Il y a 2 ans au large des côtes bretonnes sombrait le pétrolier Erika, navire affrété par le groupe TotalFinaElf, âgé de 25 ans et battant pavillon maltais. Après un long parcours législatif, l’Europe s’apprête enfin à adopter un premier paquet de mesures concernant les contrôles, les inspections et un échéancier pour l’instauration des doubles coques pour les pétroliers. Quant à TotalFinaElf, il est mis en examen depuis le 7 novembre 01 dans l’enquête sur le naufrage de l’Erika. Des premiers pas timides dans la lutte contre l’impunité dans le transport maritime.
1 – TotalFinaElf, mis en examen
Le groupe pétrolier français TotalFinaElf est mis en examen depuis le 7 novembre 2001 en tant que personne morale dans l’enquête sur le naufrage de l’Erika sous les griefs de « pollution maritime » et de « complicité de mise en danger de la vie d’autrui ». Ces poursuites portent sur le choix du navire affrété par le groupe français mais également sur la gestion de la crise entre le premier message d’alerte envoyé le 11 décembre et le moment où le pétrolier a sombré, en se cassant en deux, le lendemain, provoquant une marée noire le long des côtes françaises. Le groupe a été placé sous contrôle judiciaire. Il devra verser une caution de 50 millions de francs et se voit retirer l’autorisation d’affréter des navires de plus de 15 ans. A la clé du verdict se trouve le règlement de l’indemnisation des victimes. Plus globalement, cette décision de justice devrait être le moment pour dénoncer le système de complaisance régnant dans le transport maritime au mépris des conditions de vie et de travail des marins et du non respect de l’environnement et des populations côtières.
2- le paquet législatif Erika 1
2 ans jour pour jour après le naufrage de l’Erika, l’Europe s’apprête à adopter le paquet Erika 1. Mais de l’aveu même de la Commission de Bruxelles « même après l’adoption du premier paquet de mesures, des navires sous-normes pourront échapper aux contrôles au sein de l’Union européenne ». La route est encore longue pour mettre hors la loi le très libéral ordre maritime international. De plus renforcer la législation est une chose, mais faire appliquer les règles existantes à l’échelle de l’Europe par chaque Etat en est une autre. Quoiqu’il en soit, le paquet Erika 1 comprenant 2 directives et un règlement marque quelques avancées contre l’insécurité maritime. La mobilisation des populations littorales et des opinions publiques relayée par des parlementaires (comme Roseline Vachetta rapporteur pour avis) commence à porter leurs fruits.
La directive sur le contrôle des navires par l’État du port en Europe renforce la législation (inspections plus nombreuses et plus strictes) et oblige à effectuer une inspection annuelle des navires à risque. Elle permet le bannissement des ports européens des navires sous-normes dont la liste est rendue publique et obtient un engagement des États européens de recruter des inspecteurs en nombre suffisant. Elle demande aux compagnies pétrolières de ne plus utiliser de leur fait, de navires de plus de 15 ans. Le Conseil a finalement accepté le principe de voir certaines catégories de navires entrant dans les ports de l’Union européenne être dans l’obligation, dans un proche avenir d’avoir à leur bord un enregistreur des données du voyages (VDR ou « boîte noire »). Le cas échéant, il sera possible d’immobiliser un navire s’il n’est pas équipé d’une « boîte noire » en état de marche.

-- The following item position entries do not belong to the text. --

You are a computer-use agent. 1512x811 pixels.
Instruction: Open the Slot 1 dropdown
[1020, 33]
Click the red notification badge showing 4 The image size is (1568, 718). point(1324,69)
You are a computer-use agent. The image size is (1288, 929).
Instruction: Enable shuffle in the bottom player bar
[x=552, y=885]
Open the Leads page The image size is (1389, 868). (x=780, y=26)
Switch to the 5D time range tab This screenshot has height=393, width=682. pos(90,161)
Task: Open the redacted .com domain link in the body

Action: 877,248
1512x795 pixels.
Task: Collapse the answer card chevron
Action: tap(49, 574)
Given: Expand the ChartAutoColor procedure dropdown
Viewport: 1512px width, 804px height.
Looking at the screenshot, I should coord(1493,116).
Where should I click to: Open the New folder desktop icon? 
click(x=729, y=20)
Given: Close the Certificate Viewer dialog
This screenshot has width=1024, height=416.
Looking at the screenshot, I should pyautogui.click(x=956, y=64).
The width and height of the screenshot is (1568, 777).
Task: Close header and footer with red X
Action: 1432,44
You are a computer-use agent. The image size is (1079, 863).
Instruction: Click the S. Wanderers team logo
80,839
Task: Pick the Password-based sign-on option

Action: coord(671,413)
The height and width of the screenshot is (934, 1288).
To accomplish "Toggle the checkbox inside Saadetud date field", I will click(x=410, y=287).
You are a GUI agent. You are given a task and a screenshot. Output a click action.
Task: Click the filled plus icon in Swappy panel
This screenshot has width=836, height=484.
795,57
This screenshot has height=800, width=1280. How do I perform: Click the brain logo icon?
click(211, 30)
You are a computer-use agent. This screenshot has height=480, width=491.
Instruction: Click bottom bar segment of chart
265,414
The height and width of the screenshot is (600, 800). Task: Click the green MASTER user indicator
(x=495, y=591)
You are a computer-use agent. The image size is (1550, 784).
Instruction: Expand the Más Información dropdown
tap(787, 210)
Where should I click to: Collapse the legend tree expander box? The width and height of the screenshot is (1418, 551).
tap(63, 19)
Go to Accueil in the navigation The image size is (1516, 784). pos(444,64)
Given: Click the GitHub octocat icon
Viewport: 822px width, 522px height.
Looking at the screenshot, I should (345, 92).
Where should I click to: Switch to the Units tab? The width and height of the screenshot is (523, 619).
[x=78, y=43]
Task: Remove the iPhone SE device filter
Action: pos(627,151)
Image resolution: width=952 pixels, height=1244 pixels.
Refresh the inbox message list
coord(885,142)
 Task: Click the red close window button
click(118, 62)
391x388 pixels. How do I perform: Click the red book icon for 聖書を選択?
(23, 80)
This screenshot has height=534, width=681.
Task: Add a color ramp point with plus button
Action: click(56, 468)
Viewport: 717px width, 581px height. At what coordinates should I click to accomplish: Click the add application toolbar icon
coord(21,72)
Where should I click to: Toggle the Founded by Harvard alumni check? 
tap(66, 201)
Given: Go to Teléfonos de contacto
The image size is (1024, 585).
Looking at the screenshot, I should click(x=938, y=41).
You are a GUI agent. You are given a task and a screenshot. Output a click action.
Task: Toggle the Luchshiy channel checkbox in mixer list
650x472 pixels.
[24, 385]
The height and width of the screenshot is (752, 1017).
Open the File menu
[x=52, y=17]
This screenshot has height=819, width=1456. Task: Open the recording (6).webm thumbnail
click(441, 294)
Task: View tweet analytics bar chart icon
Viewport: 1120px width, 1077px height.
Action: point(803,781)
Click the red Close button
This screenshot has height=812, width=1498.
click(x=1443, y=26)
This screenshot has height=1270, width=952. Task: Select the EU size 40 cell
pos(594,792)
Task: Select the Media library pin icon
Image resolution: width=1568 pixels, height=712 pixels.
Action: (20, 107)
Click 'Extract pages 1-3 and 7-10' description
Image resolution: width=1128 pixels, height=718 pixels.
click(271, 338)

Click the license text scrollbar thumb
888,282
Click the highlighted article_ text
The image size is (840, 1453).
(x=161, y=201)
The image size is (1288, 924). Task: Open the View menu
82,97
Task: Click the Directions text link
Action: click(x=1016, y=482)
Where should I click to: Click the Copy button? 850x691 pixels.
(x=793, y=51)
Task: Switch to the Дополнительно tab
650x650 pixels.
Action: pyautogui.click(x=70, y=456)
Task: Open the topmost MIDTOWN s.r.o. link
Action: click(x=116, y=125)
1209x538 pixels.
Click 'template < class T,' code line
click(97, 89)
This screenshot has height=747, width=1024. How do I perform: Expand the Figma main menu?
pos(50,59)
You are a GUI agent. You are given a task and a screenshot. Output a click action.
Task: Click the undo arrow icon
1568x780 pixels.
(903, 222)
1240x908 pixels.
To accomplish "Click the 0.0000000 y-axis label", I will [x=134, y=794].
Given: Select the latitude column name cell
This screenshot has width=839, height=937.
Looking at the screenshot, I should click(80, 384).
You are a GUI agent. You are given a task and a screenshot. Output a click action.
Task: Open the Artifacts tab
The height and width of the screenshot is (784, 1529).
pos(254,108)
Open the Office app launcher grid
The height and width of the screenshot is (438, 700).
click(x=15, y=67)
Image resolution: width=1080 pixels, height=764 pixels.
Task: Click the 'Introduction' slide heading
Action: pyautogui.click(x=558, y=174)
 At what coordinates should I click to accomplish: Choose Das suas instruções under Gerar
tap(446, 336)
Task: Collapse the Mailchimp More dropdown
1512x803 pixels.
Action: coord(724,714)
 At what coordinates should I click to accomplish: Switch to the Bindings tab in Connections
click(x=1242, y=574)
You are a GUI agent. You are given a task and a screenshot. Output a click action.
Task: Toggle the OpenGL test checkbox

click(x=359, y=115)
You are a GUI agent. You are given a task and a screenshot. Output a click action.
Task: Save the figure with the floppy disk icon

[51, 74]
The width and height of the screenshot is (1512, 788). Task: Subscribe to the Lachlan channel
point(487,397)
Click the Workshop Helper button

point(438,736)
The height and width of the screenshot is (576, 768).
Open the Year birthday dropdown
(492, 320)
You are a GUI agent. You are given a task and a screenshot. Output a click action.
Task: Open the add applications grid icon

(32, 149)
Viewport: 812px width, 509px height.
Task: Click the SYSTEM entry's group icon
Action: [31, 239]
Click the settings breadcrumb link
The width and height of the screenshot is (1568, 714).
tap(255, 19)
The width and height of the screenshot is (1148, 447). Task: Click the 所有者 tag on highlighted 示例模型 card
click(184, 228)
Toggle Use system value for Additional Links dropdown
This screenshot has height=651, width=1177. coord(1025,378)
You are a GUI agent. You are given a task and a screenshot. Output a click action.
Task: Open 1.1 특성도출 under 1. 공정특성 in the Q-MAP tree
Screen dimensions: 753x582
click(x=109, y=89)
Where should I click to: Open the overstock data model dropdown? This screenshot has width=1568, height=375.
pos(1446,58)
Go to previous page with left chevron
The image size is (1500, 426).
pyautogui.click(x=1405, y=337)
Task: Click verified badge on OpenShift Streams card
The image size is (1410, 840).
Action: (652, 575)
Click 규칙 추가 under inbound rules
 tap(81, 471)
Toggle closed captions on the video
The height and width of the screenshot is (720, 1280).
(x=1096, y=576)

La directive sur les sociétés de classification (organismes chargés d’inspecter les navires) interdit à ces organismes d’être sous le contrôle des propriétaires ou des constructeurs de navires ou encore d’autres acteurs commercialement impliqués dans la construction, l’armement, la réparation ou l’exploitation de navires. Elle donne par ailleurs des possibilités de les sanctionner (suspension d’un an ou retrait de l’agrément) en cas de négligence. Mais la question de leur responsabilité financière en cas de décès, dommages corporels et matériels a quant à elle était repoussée. La directive prévoit également la mise en place de la base de données EQUASIS (information sur les navires).
Le règlement constitue la troisième proposition de la Commission dans le cadre du paquet Erika 1. Il prévoit l’adoption d’un échéancier pour le retrait accéléré des navires-citernes à simple coque. Cette mesure concerne directement et selon les cas des bâtiments dont la moyenne d’âge s’étale entre 23 ans et 30 ans. Les dates limites de retrait s’échelonnent entre 2005 et 2015.